--- DATA TO EXAMINE Enclosed Below ---

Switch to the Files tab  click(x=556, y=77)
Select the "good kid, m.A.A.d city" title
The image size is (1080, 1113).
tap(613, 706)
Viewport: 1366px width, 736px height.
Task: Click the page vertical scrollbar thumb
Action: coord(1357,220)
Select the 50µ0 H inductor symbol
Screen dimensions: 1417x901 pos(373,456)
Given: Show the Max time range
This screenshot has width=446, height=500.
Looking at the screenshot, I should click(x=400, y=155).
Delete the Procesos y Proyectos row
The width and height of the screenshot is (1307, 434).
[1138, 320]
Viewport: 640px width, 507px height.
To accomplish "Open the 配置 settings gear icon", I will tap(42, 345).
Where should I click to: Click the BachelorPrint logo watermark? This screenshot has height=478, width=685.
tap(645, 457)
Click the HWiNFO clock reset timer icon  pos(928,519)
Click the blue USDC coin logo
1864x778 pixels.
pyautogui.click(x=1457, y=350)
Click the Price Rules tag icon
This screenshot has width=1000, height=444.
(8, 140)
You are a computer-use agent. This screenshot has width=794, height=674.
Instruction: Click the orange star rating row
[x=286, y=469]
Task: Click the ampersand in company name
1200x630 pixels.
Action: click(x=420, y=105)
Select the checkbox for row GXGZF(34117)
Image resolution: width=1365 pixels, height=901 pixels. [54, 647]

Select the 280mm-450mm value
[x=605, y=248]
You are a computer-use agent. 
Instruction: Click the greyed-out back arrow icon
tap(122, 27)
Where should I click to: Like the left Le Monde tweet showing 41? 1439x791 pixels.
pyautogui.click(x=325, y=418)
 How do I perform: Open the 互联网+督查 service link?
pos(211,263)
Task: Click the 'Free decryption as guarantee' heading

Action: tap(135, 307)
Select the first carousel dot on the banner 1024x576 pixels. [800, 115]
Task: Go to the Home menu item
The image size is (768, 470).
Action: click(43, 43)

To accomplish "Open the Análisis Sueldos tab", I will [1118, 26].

--- End of Enclosed DATA TO EXAMINE ---

PROBLEM DESCRIPTION: Search the data for the string "agent" and say how many lines include it, giving only the number.

WRITTEN RESPONSE: 2